Other viable options to consider were, as JJ had mentioned, the Getrag transmission (used in the M3) up front with conventional diff in the back... but I wanted to keep the transaxle arrangement, try to hold true to the overall design layout as much as possible.

I did ponder and look a bit to see if a Porsche 944 or 928 transaxle would be viable. Certainly they would be lighter and more compact I thought. I decided to skip the 944 (though the later Turbo and 968 variants did have higher power thresholds) and researched the 928 since it was designed to handle the hp and torque of the Porsche 5L V8 at just over 300hp in its final form. Funny thing is that as I researched, I ran across this: https://928motorsports.com/parts/transaxle_upgrade_kit.php A website for Porsche T/A to Corvette C5 T/A conversion! Hah!! Seems Porsche owners were suffering certain ails, lack of parts, and the costs of those parts. Why not solve it all with the strength of the Vette T/A and a host of available parts, tech knowledge and upgrades available on this side of the pond?!

With that I decided to venture forth in to Chevy land. I figured that if this really wasn't going to fly, I could almost as easily sell the parts off as it was for me to buy them in the first place.

I was able to strike a deal for a Z06 tranny and torque tube combo from a Salvage yard in Denver. The Z06 is significant because it has the better gear ratios.

1st 2nd 3rd 4th 5th 6th
Z06 : 2.97:1 2.07:1 1.43:1 1.00:1 0.84:1 0.56:1
Reg : 2.66:1 1.78:1 1.30:1 1.00:1 0.74:1 0.50:1


The manual boxes come with a 3.42 rear end as standard.
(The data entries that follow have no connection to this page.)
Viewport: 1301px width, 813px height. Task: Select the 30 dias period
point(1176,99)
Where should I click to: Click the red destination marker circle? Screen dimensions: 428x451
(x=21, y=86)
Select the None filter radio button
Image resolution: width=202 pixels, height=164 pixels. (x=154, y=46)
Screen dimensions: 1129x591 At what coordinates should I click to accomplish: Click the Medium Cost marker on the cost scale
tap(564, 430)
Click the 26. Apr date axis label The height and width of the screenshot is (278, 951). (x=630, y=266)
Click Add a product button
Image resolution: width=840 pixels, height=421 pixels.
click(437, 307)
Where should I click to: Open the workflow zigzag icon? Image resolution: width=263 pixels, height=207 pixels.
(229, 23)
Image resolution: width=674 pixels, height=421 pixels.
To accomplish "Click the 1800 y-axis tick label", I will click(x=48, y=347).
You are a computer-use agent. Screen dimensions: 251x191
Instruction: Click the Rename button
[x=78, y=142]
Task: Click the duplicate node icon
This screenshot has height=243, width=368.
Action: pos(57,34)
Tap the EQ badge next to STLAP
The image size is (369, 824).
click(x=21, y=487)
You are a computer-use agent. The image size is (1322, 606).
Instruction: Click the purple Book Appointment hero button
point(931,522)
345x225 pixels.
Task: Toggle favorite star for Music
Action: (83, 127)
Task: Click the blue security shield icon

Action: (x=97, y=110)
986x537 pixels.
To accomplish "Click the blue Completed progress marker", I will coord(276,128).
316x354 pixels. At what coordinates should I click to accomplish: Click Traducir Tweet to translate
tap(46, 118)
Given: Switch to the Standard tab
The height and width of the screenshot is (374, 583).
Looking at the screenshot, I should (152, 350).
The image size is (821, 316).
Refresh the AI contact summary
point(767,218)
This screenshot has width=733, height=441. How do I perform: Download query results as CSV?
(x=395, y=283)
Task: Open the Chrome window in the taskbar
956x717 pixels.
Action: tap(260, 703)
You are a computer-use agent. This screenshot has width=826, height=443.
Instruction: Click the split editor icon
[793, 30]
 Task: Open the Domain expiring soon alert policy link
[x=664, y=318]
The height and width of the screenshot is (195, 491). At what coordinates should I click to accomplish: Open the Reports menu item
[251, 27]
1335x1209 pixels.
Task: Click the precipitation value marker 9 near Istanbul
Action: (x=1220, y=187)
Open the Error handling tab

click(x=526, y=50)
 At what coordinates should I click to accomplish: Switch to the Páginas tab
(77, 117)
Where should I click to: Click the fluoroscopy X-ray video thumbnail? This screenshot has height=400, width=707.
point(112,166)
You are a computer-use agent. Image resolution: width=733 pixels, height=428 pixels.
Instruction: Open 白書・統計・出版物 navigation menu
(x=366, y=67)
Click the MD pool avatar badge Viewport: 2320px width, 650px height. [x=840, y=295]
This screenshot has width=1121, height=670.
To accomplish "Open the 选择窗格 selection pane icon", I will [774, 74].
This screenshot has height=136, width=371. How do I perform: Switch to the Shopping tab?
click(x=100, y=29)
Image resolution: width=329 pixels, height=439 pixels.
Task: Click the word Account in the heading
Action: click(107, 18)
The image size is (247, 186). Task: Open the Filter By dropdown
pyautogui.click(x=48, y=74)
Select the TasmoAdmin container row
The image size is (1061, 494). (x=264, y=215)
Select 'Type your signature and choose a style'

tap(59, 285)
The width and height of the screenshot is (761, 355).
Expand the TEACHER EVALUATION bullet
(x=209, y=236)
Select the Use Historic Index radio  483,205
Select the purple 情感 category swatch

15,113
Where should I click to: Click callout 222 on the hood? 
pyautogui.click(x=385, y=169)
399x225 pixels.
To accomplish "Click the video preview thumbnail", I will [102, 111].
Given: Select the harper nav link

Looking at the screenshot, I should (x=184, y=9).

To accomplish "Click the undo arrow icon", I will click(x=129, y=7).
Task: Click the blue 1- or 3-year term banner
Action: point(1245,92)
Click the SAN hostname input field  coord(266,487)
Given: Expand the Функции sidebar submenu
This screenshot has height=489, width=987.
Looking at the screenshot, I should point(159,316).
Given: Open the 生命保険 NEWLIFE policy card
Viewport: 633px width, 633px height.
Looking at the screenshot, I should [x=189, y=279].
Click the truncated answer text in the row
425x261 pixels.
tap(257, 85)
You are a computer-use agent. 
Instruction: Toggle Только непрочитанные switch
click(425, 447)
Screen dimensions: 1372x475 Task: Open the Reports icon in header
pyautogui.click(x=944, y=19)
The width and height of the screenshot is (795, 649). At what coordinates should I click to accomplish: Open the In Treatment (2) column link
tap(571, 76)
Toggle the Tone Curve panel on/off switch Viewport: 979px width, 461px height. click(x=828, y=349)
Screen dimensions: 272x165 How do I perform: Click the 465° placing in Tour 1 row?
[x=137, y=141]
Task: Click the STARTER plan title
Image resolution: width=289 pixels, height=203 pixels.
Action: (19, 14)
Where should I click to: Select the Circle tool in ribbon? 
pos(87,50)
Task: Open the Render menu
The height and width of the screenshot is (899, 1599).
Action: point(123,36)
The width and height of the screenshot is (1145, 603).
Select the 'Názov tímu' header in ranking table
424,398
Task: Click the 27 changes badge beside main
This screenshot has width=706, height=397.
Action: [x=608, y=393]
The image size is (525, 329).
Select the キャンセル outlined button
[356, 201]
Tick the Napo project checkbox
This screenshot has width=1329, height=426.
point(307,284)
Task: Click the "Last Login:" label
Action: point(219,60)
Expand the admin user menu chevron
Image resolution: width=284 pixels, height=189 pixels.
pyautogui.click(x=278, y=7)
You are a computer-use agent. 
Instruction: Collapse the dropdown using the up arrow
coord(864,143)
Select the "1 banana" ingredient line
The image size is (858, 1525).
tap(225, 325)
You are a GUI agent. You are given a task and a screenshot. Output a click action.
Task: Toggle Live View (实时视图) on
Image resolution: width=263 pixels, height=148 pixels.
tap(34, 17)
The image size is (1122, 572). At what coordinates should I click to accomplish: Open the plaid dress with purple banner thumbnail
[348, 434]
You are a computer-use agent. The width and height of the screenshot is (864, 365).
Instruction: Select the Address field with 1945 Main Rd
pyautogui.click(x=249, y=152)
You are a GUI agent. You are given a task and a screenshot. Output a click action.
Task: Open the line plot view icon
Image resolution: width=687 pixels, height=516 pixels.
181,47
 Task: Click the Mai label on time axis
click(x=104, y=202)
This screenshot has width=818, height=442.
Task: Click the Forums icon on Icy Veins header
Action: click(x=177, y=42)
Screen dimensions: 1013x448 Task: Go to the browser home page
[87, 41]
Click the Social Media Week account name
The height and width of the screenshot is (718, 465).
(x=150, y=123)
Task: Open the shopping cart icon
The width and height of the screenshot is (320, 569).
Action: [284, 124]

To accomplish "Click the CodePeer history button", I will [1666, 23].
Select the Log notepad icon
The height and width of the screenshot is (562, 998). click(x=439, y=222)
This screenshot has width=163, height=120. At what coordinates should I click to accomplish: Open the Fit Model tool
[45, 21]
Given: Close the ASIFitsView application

There are other (aftermarket ring & pinion) options available - 3.72, 3.90? and a 4.10 at least. After using a gear ratio-diff calculator, given the smaller engine & torque of the Alfa V6... I could definitely benefit from a 3.90 or 4.10 rear end... but first things first.

I knew the Vette transaxle was going to be bigger, but initially I held out hope that there might be some way to install and integrate it with the Dedion still in place. With a physical T/A in my possession for eyeball and measurements/comparisons against my GTV6 I could readily see that there didn't appear to be a viable way to save/use the Dedion with the Corvette T/A. I would need to use the Vette's IRS assembly. While part of me was sad I had to give up the Alfa's distinctive and unique suspension solution, another part of me was actually kind of excited about what a modern IRS system could bring to the handling characteristics and limits of the car. And before you disparage the rear suspension of a C5, please do some research. They are quite capable. Granted there's a leaf spring in the OEM basic set up - which seems like a neanderthal throwback - but there are a host of reasons why GM engineers selected that compromise. It can be easily removed and replaced with available aftermarket coilovers, which is what I plan to do.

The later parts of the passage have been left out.